Hija de la Caridad sierva de los Pobres Enfermos
Brienne
Hoy, 26 de octubre (1652)1
Mi querida Hermana:
Mucho me disgusta no encontrar ocasión para escribirle y voy a aventurarme a mandarle ésta con riesgo de que se pierda. Si llega a su poder, le ruego nos comunique cuanto antes noticias suyas: tenemos tantas enfermas por todas partes, que estoy inquieta por su salud.
Me había usted dicho, querida Hermana, que la manteca estaba ahí a muy buen precio y que podría usted procurárnosla derretida. Le ruego que se informe cuánto costaría puesta aquí, es decir, con los portes, y si ve que no nos saldría a más de seis sueldos la libra, nos haría usted un gran favor mandándonos la mayor cantidad que pudiera, cien libras o más.

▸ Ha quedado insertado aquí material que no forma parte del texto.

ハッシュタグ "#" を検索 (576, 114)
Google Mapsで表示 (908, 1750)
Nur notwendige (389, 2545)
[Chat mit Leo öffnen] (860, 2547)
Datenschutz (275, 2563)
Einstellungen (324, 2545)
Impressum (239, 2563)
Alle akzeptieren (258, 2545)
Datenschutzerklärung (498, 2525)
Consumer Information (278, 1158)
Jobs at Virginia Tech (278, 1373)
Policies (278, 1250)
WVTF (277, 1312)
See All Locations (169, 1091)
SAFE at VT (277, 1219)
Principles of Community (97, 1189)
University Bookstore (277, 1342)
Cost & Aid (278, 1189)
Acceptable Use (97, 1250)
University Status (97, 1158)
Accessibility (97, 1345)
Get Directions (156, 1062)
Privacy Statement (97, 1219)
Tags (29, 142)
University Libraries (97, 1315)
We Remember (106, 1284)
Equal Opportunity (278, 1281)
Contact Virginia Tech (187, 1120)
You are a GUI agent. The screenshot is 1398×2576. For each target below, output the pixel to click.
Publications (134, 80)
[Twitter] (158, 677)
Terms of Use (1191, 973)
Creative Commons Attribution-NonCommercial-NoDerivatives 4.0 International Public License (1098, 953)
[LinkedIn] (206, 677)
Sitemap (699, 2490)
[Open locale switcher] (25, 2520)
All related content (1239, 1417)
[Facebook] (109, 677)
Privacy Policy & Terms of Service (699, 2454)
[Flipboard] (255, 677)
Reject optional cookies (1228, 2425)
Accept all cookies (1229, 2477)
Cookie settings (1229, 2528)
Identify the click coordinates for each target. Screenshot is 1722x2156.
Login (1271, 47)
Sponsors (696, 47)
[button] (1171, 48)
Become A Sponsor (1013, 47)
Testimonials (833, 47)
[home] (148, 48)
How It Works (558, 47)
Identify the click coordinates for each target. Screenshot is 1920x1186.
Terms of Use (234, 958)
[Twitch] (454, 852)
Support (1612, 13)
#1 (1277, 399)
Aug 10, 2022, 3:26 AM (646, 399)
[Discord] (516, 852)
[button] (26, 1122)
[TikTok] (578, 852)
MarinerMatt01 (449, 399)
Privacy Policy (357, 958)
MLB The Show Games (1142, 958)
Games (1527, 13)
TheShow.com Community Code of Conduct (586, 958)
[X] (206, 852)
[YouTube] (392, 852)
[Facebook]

Creo que no le he dicho que la divina Providencia ha llamado, por fin, a Polonia a tres de nuestras Hermanas2 para el servicio de aquellos pobres; aún no tenemos noticias de su llegada, pero sí las hemos recibido cuando se hallaban a mitad de camino. Ya sabe usted que siempre hay peligros en el mar y esto hace que las encomiende a sus oraciones, como a mí misma también, que soy en el amor de Jesús…
Mis cordiales y afectuosos recuerdos a Sor Juana.